Гарри поворачивается, чтобы уйти, осторожный и подозрительный, но он оказывается не настолько быстр, чтобы уклониться ни от невербального обезоруживающего заклинания без палочки, ни от следующего проклятия, связывающего его руки за спиной, ни от проклятия, которое на время лишает его голоса. Гарри недостаточно хорош, чтобы использовать Светлую магию без слов и палочки, а Тёмная магия требует по крайней мере одного элемента. Дверь кабинета окончательно закрывается, когда ключ поворачивается в замочной скважине и плывёт в руку директора.
Гарри в ловушке.
Директор улыбается ему ласково и дружелюбно.
— Ты готов идти?
Гарри дёргает плечом, сгоняя жука, и пытается найти выход, но директор просто сгибает пальцы. Гарри тянет невидимая сила, и он вваливается в камин, в котором директор использует летучий порох, чтобы доставить их на Косую Аллею.
Последнее, что видит Гарри перед тем, как зелёное пламя уносит его прочь — это маленький светящийся жук, который становится всё больше и больше.
Они приземляются в одном из многочисленных каминов Гринготтса. Со всех сторон их окружают толпящиеся гоблины. Один или два смотрят на них с отвращением, но большинство из них слишком заняты очередями нетерпеливых волшебников, ожидающих, пока их отведут в их хранилища или завершат какие-то операции.
Директор подходит к самому началу очереди, и Гарри по велению магии директора дергается за ним. На мгновение Гарри надеется, что кто-нибудь увидит и поможет ему, но разве кто-нибудь когда-нибудь протягивал ему руку помощи? Верёвка, связывающая его руки, возможно, была невидимой, но это не мешает его рукам быть неестественно прижатыми друг к другу, также невидимость самих верёвок не помешала отпечаткам от них появиться на его коже. Гарри знает, что его движения странные и неестественные: он всем телом отклоняется от директора, пытаясь сопротивляться притяжению магии, но каждую секунду, спотыкаясь, всё равно делает несколько шагов вперёд. Его лицо искажено решимостью и ужасом.

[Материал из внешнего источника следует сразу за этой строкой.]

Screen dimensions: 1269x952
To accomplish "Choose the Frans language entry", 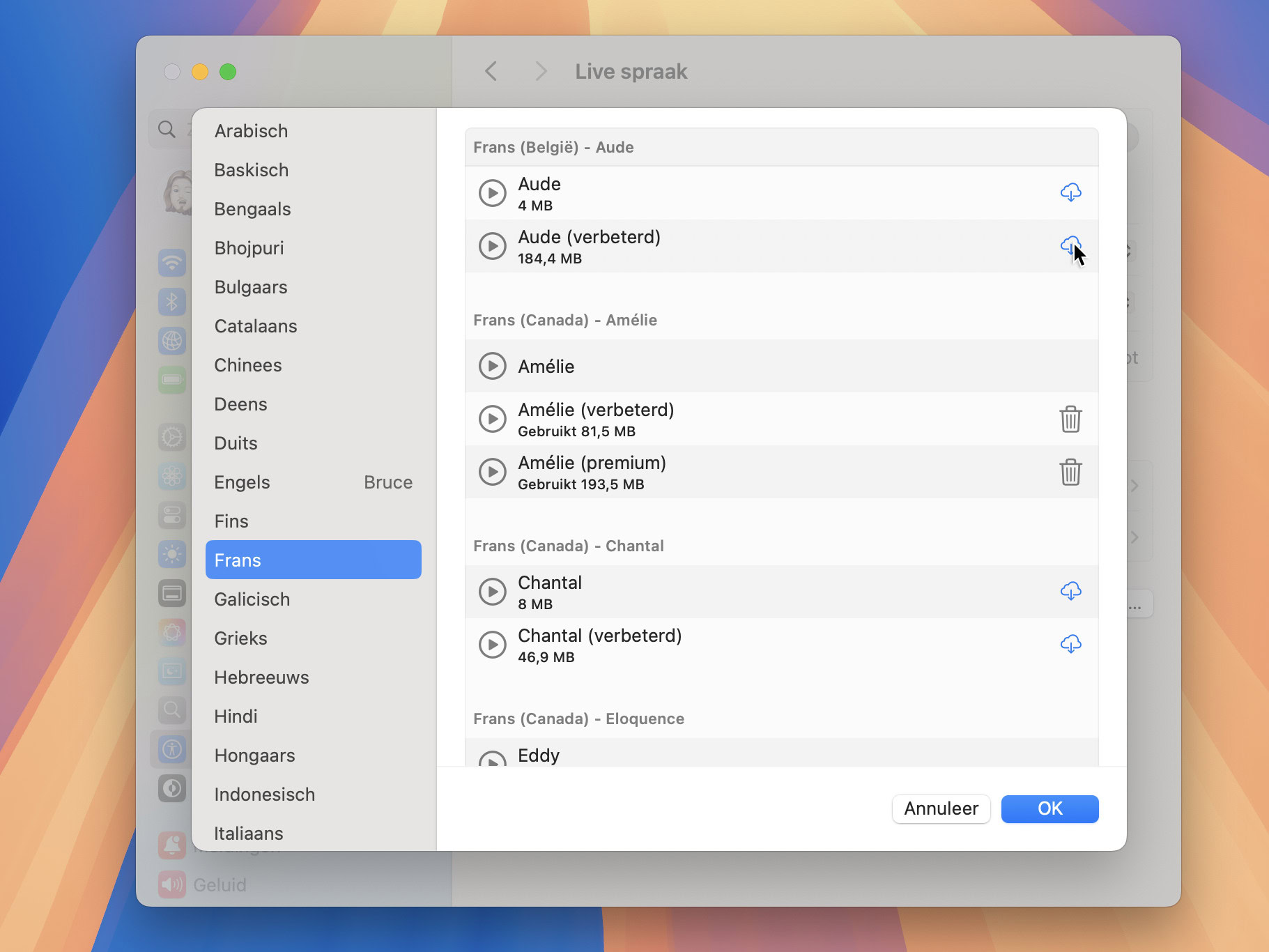I will [313, 560].
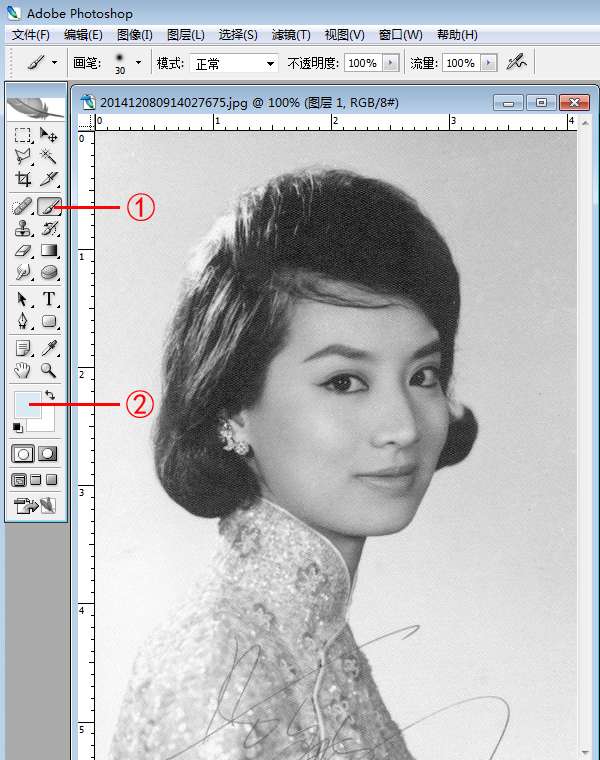Open the 图层(L) menu
Image resolution: width=600 pixels, height=760 pixels.
pyautogui.click(x=186, y=35)
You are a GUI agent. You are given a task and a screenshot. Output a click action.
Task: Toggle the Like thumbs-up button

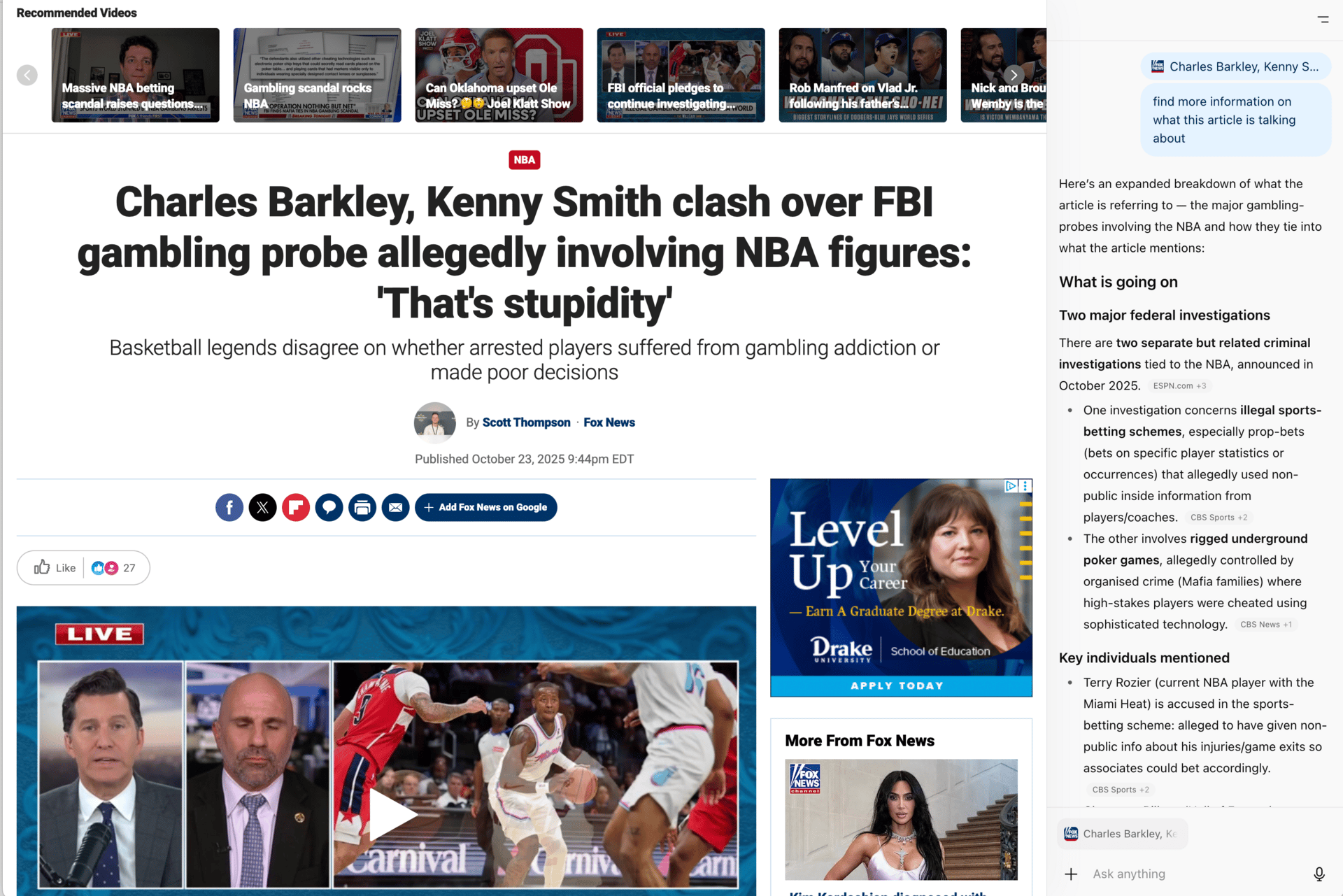point(55,567)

Но никто ничего не замечает.
Дойдя до начала очереди, директор замирает в ожидании. Гоблин не смотрит на него, поэтому он откашливается. Наконец гоблин поворачивается к директору. Этот гоблин оказывается не тем, с которым Гарри когда-то говорил прежде. Он совершенно уверен, что помнит тот неприятный шрам, который проходит от его… её? — как вообще различить мужчин и женщин гоблинов? — щёки до кончиков пальцев.
Директор добродушно улыбается, глаза его блестят.
— Добрый вечер, Мистер Гоблин.
Гоблин отворачивается, незаинтересованный.
Мерцание исчезает, а улыбке теперь не хватает дружелюбия.
— Добрый вечер, Мистер Гоблин, — повторяет директор, на этот раз громче.